Twenty men aged 36-69 yrs and 3 postmenopausal women aged 55-65 yrs participated in this randomized, controlled, 3-diet, 3-period, crossover study.  All participants had moderate hypercholesterolemia (serum total cholesterol 4.81-7.11 mmol/L) and were overweight or obese (BMI 25-35).  The postmenopausal women had not received hormone replacement therapy in the previous 6-months to the study.  Participants were assigned to a sequence of 3 experimental diets, each for a 6-week period separated by a 3-week break between diet periods.  Experimental diets have been described previously.  Briefly:  1) Average American Diet (ADD; control):  provided 35.9% total energy from fat, 13% energy from saturated fat (SFA), 13% from monounsaturated fat (MUFA), and 9.0% energy from polyunsaturated fat (7.7% LA; 0.8% ALA); 2) ALA Diet: provided 37.0% total energy from fat, 8.0 energy from SFA, 12.0% from MUFA, 17% energy from PUFA (10.5% LA; 6.5% ALA); 3) LA Diet: provided 37.0% total energy from fat, 8.0% energy from SFA, 12.0% from MUFA, 16.0% energy from PUFA (12.6% LA; 3.6% ALA).  Walnuts and walnut oil were the primary source PUFA in the diets, and also helped contribute to the ALA levels in the test diets.  In addition, flaxseed oil, which is particularly high in ALA, was used to increase the ALA content in the high ALA diet.  Fasting blood samples were collected at the end of each dietary period for subsequent analysis of endpoint assays.  Endpoint assays included PBMC production, and serum levels of IL-6, IL-1b, and TNF-a following the three dietary periods.  

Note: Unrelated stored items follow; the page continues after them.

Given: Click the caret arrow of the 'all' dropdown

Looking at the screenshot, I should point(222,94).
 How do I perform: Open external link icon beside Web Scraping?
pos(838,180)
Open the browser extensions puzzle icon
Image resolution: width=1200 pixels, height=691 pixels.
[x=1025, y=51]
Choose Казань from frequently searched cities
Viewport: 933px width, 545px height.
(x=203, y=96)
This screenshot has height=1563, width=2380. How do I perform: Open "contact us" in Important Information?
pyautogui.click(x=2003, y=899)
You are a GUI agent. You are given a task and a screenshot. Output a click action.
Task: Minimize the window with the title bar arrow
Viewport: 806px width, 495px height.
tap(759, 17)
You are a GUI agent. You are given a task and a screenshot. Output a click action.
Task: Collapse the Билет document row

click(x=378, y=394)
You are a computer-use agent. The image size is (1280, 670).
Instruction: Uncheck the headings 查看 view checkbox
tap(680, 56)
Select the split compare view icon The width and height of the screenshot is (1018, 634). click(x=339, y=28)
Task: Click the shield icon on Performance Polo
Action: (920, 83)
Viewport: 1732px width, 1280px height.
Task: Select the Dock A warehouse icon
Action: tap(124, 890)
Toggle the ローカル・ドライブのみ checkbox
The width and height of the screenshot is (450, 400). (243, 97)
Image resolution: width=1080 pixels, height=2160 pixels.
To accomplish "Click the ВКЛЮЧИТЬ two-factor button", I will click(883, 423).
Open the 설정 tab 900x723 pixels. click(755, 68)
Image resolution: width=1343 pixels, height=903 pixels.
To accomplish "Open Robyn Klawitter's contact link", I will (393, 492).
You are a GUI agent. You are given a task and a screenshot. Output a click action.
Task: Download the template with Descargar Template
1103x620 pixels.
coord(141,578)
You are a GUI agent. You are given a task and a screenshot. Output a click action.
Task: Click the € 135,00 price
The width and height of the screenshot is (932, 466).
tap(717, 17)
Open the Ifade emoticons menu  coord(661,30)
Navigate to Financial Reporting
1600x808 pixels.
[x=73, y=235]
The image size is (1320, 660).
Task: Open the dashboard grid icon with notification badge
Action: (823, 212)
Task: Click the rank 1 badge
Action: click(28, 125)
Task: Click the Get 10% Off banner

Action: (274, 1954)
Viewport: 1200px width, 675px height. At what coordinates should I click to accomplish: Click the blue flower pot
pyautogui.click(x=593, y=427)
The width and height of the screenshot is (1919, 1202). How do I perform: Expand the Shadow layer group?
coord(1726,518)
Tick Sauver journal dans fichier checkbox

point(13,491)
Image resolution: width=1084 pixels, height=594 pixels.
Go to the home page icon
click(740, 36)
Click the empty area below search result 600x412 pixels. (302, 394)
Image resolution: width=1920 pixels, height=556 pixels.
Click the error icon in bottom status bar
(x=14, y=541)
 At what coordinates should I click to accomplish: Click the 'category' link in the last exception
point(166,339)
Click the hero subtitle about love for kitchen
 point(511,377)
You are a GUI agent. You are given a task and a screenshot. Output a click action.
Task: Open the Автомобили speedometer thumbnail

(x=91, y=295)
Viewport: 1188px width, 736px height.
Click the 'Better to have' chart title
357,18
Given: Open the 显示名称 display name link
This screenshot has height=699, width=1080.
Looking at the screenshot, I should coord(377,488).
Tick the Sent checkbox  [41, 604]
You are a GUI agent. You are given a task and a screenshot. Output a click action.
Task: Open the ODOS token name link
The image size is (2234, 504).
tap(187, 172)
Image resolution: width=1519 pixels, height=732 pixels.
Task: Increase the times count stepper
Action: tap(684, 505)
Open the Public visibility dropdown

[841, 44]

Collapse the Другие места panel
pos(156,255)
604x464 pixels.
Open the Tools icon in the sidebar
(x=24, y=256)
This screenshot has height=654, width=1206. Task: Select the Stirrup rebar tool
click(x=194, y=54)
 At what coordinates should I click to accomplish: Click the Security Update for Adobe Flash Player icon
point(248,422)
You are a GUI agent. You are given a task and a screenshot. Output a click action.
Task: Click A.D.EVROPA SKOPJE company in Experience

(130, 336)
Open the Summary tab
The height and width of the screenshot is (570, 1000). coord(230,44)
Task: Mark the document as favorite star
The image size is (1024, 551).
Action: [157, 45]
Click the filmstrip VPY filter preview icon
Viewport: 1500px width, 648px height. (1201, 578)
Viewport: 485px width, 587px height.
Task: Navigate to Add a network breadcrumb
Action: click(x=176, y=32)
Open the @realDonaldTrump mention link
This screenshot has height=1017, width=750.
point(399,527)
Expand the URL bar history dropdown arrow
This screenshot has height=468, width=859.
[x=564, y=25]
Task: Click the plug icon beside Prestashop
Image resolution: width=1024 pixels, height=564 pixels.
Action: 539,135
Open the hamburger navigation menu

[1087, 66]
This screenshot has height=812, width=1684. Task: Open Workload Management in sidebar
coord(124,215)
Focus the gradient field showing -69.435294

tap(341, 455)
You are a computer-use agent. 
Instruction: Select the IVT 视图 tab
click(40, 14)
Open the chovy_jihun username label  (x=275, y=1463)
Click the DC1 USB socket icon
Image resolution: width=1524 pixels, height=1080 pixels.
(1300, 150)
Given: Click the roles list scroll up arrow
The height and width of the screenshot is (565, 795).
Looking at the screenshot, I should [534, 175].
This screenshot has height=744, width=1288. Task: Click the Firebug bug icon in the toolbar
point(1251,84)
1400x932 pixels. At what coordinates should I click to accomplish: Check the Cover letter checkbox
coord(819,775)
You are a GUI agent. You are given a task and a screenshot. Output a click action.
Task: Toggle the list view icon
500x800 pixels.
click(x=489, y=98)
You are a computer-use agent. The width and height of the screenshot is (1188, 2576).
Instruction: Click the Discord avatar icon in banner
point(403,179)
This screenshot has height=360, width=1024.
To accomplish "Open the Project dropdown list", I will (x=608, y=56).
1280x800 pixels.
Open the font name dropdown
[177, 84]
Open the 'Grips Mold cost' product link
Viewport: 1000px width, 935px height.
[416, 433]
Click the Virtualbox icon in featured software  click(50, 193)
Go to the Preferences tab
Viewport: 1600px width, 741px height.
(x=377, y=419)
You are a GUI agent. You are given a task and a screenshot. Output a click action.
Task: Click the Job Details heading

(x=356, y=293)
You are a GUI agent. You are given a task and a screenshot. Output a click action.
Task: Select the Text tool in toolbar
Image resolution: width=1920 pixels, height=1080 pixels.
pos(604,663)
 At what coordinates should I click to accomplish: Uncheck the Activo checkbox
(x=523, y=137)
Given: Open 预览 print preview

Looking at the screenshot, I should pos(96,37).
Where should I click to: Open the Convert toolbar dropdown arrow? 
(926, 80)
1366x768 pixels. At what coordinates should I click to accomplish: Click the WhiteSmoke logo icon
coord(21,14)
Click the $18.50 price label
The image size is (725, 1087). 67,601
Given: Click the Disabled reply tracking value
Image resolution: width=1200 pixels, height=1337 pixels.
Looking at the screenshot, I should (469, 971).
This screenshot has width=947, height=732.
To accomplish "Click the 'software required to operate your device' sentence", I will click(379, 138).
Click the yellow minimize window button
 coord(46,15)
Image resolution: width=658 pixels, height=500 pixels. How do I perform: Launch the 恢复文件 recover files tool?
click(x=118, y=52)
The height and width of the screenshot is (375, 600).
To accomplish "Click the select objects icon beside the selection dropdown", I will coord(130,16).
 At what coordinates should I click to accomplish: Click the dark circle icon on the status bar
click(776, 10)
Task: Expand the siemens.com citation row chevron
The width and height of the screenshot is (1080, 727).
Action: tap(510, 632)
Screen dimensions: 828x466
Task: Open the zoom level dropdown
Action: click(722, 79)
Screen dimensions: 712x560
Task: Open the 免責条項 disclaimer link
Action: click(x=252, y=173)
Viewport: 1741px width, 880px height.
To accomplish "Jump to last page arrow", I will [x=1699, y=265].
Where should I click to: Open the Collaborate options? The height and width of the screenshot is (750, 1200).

No change in serum concentrations of IL-6 and IL-1b was observed after consumption of any of the experimental diets.  However, decreased levels of serum TNF-a were observed following the ALA diet when compared to the LA diet and AAD.  Production of IL-6, IL-1b, and TNF-a by PBMC was also lower following the ALA diet when compared to the LA diet and AAD.  TNF-a produced by PBMC’s was inversely associated with ALA and EPA concentrations in PBMC lipids following the ALA diet.  Changes in serum ALA were inversely correlated with changes in TNF-a production by PBMC’s. 

An increased intake of dietary ALA exerts anti-inflammatory effects as seen via the inhibition of IL-6, IL-1b, and TNF-a production in PBMC culture. ALA in the form of walnuts, walnut oil, and flaxseed oil should be incorporated into the diet as part of an evolving dietary strategy to reduce the risk of CVD.